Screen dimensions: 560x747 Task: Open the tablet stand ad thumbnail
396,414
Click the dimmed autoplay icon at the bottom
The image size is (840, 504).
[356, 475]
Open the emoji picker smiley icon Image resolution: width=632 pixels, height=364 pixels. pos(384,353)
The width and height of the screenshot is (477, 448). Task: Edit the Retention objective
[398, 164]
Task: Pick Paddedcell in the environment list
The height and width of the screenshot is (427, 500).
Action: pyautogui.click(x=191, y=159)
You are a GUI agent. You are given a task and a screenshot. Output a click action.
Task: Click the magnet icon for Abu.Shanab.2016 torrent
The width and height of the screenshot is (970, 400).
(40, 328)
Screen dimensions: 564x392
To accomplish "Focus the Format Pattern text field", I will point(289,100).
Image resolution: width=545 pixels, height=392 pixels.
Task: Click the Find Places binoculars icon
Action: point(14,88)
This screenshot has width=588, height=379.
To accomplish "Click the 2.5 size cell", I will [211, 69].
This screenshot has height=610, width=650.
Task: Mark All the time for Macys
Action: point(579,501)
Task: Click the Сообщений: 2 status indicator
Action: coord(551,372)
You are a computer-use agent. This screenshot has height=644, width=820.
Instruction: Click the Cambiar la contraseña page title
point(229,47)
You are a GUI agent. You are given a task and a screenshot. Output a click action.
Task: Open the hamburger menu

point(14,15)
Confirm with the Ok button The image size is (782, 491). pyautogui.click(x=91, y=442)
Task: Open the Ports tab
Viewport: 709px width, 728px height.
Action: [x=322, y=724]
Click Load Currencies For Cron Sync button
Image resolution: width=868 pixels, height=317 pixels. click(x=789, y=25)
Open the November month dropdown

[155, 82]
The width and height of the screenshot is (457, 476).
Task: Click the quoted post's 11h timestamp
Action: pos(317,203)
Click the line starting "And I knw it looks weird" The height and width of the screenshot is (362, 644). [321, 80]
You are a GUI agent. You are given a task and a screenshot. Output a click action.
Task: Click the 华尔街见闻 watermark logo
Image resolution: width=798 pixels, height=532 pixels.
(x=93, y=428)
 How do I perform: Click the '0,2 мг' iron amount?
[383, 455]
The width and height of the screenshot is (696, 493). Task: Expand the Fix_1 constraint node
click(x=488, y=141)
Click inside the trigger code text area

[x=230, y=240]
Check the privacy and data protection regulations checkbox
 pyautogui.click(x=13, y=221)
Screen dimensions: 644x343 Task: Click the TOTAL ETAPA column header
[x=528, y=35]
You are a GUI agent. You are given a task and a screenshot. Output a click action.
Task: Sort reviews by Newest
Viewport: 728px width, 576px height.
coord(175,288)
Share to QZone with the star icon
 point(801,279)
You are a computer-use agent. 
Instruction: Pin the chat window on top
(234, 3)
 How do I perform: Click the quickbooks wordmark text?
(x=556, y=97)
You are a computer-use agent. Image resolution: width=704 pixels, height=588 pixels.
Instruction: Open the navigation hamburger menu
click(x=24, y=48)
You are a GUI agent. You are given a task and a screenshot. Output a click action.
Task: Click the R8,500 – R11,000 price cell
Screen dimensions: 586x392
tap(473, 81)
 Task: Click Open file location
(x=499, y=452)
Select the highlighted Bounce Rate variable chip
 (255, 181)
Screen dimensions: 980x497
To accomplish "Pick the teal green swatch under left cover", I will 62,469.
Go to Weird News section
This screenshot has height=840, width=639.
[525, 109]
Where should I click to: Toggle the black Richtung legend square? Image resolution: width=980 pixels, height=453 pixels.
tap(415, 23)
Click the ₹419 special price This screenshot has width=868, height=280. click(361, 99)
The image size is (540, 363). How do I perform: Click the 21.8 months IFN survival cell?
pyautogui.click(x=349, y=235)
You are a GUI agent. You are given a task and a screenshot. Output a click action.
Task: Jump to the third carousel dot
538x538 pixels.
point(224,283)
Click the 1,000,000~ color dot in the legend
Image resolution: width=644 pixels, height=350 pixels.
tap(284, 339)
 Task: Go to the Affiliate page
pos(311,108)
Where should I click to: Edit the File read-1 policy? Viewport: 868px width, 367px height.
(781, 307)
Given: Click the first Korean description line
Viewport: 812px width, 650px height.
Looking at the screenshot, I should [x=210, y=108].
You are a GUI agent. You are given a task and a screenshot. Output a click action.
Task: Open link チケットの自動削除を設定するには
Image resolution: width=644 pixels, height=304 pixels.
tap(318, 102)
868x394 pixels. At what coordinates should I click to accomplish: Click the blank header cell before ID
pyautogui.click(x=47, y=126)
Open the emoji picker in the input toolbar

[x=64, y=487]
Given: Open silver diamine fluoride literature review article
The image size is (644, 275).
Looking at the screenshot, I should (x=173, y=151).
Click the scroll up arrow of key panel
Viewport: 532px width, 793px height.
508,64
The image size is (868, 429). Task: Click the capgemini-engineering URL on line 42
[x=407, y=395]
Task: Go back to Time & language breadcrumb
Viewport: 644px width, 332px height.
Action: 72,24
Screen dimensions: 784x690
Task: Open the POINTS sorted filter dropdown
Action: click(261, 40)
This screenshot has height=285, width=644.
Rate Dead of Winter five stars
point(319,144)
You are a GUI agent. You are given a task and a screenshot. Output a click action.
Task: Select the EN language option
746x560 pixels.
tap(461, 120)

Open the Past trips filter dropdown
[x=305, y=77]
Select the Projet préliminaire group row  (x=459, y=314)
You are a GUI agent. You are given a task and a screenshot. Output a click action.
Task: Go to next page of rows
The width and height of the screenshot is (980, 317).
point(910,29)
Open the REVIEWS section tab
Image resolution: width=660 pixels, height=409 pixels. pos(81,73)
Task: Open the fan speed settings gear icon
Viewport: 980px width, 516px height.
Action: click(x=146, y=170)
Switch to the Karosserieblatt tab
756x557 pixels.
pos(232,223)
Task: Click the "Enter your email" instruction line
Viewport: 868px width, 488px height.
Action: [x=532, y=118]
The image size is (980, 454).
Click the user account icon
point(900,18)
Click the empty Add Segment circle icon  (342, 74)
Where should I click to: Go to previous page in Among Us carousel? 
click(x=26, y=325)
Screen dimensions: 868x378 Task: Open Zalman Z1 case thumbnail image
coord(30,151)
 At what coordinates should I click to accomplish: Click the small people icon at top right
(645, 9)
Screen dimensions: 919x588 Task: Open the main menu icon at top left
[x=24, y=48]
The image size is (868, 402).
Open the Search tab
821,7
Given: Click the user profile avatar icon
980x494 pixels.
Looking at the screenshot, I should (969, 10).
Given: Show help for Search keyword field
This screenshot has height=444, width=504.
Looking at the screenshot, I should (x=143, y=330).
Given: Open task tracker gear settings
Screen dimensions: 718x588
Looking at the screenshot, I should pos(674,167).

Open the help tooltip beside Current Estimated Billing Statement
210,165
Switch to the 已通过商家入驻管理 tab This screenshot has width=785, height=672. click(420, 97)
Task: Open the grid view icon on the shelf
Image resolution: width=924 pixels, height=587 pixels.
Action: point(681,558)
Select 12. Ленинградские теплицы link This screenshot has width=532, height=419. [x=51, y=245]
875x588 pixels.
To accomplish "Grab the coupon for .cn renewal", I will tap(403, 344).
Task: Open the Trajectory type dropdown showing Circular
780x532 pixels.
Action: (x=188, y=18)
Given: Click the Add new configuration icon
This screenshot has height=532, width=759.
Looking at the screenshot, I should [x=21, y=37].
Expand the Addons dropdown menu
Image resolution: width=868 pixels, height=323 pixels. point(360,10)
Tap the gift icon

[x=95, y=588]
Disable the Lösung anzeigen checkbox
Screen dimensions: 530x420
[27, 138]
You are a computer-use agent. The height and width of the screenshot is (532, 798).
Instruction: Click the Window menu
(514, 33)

> _TASK DESCRIPTION_
Search the entries above for "link". Show every line that has it.

> _SOLUTION_
Task: Open link チケットの自動削除を設定するには
Select 12. Ленинградские теплицы link This screenshot has width=532, height=419. [x=51, y=245]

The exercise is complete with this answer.